After ten agonizing episodes, I found one answer to this problem. This anime has no idea what to focus on, or what genre it is trying to be. Genres are broad, but they are important because genres focus on different aspects of a story. For example, a story about a family moving to a new city could be a fun slice of life, a gory horror story or a drama about making important life decisions. Different genres have different tools to make you feel a certain way.
From reading about this anime, you might be expecting a complicated love polygon story about four people who have no idea what they want to do in life falling in love with each other. This is a relatable story of unexpressed emotion and trying to move ahead in life. There is potential drama here to be made, and in good hands, this could be a gloriously emotional love story.
So what makes this anime feel like nothing is happening? Why do these people seem to agonize over each other while doing nothing to change their relationships?
My answer is that the anime portrays itself as a romance, but has the structure and pacing of a slice of life story (SoL). A romance focuses on the dramatic aspects of relationships: expressing feelings, confusion about making decisions, dramatic events that lead to relationships growing or ending. A SoL story focuses on the lifestyles of certain characters: what these characters do, what motivates them to live how they do and how they might change over time in a more lifelike pace. Romances are dramatic, with high stakes! SoL are muted, with low stakes. Good romances and SoL can be meaningful if used well.
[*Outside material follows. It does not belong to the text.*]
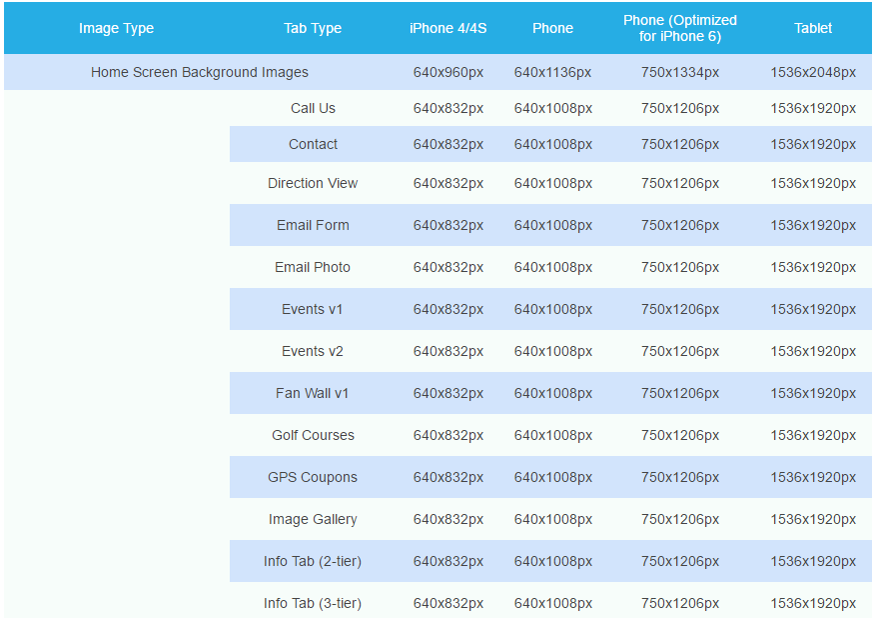Select the iPhone 4/4S column header
Image resolution: width=873 pixels, height=618 pixels.
(x=447, y=28)
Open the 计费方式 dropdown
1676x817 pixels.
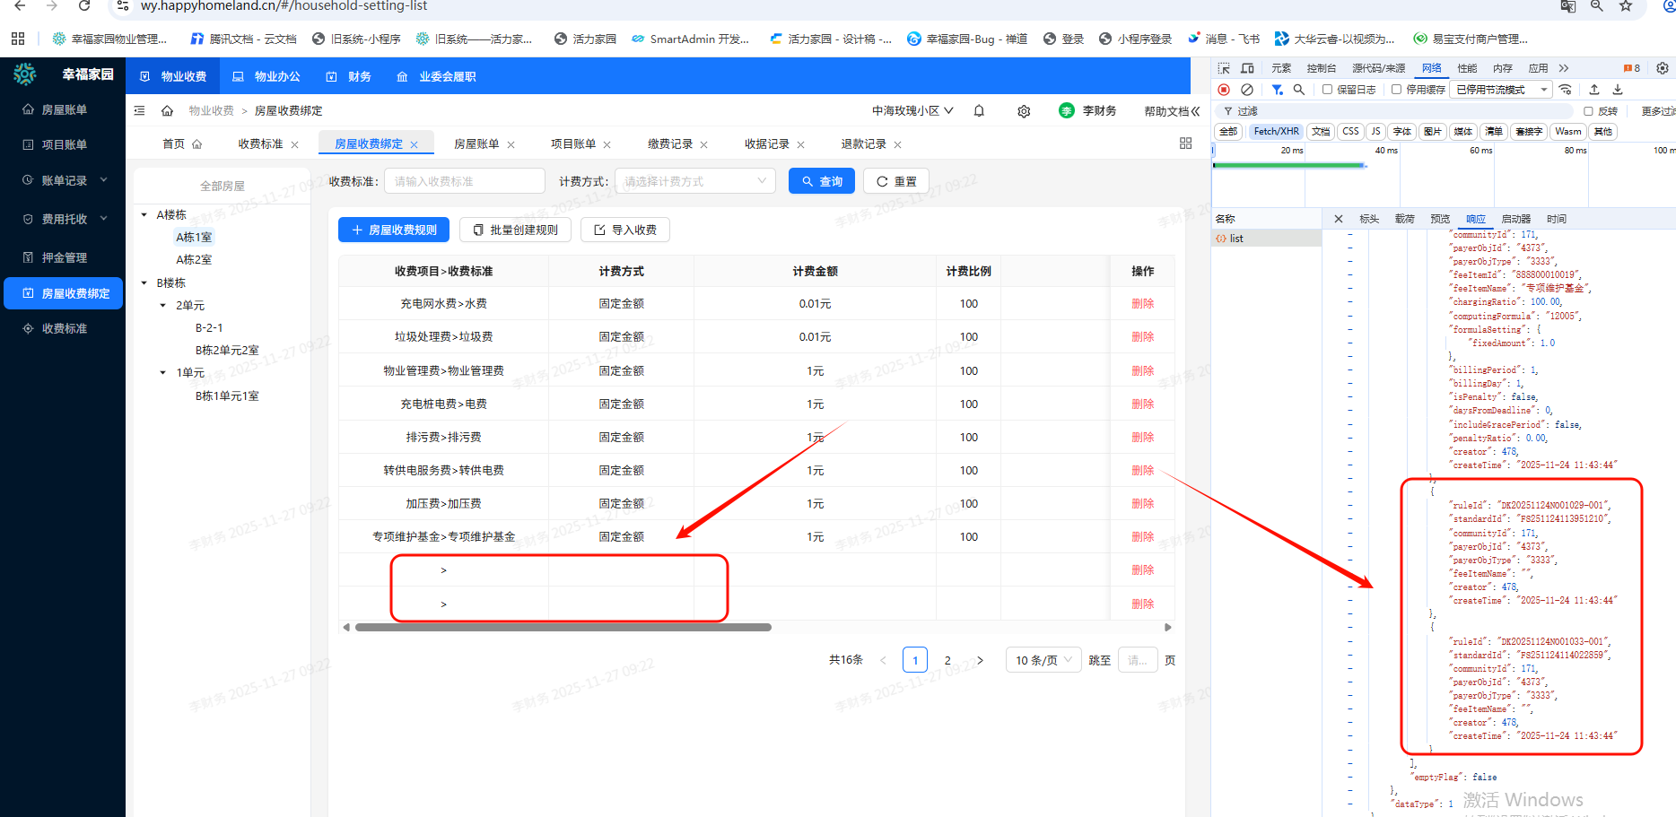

The problem with mixing romance with SoL is that the tools for both genres are very different. Romances use broad action and characters committing themselves to decisions to show changes in relationships. SoL have characters living at a normal pace, with decisions leading to change over time. The problem with using SoL tools for a romance is that the actions feel muted instead of intense and the change in relationships feels needlessly slow and tedious instead of exciting. This is equivalent to creating a serious drama about war with background characters tossing bombs at each other, blowing up and suffering no damage. It breaks the tone of the story.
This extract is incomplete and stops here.